╭─ PAGE EXCERPT
Industry-by-industry breakdown

FAANG and tier-1 tech (Google, Meta, Apple, Amazon, Microsoft, Netflix)

LeetCode-style algorithmic coding (3 rounds), system design (1–2 rounds at senior+), structured behavioral (1–2 rounds). Brainteasers extinct. Take-homes rare. Hostile format rare.

AI labs (OpenAI, Anthropic, DeepMind, Cohere, Mistral)

Similar to FAANG plus ML-domain-specific rounds. Anthropic specifically has experimented with AI-permitted interviews. System design depth higher than typical FAANG.

Tier-2 tech (Databricks, Snowflake, Stripe, Atlassian, etc.)

Similar to FAANG with more variation. Stripe historically used take-homes; some others use live debugging. Algorithmic round is still standard.

Startups (early stage)

Highly variable. Some founders have read every interview-prep book and ape FAANG; others have rejected the format and use trial days, take-homes, or pure conversation. Ask the recruiter what to expect.

Wall Street (Goldman Sachs, Morgan Stanley, JPMorgan, Citi, BlackRock)

Probability brainteasers, mental math, behavioral, and the hostile / pressure-test format. Algorithmic coding less central than at FAANG. The Wolf of Wall Street pen-selling question still appears in sales-track loops.

Quant prop trading (Jane Street, Citadel, HRT, Two Sigma, Optiver)

Probability brainteasers, mental math, and at the more software-heavy firms (Jane Street, Citadel) coding rounds that resemble FAANG. Game theory and combinatorics questions are core. Hostile format common.

Hedge funds (Bridgewater, Renaissance, Point72, Millennium)

Mix of probability puzzles, behavioral, culture-fit. Bridgewater has its own famously elaborate process. Renaissance is essentially impossible to interview at without internal connections.

Government, defense, traditional enterprise

Conventional behavioral interviews, rarely cutting-edge. “Where do you see yourself in 5 years” still asked seriously. Algorithmic rigor lower than FAANG.

What to drill in 2026

For a tech-track candidate without specifics about the company:

  1. LeetCode mediums via Blind 75 or Neetcode 150.
╰─
- [QUESTIONS TO ANSWER]
**A.** In the interview-format breakdown, how many rounds of LeetCode-style algorithmic coding are listed for FAANG and tier-1 tech?
**B.** Drawing on the interview-format breakdown, explain why a candidate interviewing at an early-stage startup should ask the recruiter what to expect.
╭─ DATA SECTION
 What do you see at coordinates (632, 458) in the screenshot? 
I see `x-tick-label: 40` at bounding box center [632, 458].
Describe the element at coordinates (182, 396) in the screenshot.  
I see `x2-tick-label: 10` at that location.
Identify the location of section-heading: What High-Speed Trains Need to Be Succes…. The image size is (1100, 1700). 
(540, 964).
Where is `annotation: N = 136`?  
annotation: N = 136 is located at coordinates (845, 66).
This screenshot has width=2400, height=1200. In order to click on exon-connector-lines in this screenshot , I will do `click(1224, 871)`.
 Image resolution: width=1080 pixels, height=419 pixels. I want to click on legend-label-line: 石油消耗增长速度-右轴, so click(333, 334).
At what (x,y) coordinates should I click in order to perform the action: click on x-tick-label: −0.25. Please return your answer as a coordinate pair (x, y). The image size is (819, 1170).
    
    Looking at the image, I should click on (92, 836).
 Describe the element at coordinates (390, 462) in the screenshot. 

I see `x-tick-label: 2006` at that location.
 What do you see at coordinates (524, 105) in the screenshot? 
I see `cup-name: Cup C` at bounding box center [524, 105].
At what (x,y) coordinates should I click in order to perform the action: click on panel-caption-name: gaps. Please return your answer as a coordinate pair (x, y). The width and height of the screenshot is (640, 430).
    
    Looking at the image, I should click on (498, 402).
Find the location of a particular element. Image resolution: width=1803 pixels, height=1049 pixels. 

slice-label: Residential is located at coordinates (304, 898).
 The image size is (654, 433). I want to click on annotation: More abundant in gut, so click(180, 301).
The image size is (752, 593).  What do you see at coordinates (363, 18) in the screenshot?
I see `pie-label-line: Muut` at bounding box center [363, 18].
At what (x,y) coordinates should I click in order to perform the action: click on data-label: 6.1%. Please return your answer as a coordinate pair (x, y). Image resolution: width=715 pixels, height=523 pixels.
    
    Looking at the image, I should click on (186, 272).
╰─
- [RESULTS FOR THE EXERCISE]
**A.** Three rounds.

**B.** Early-stage startup interviews are highly variable. Some founders have read every interview-prep book and copy the FAANG format. Others have rejected that format and use trial days, take-homes, or pure conversation.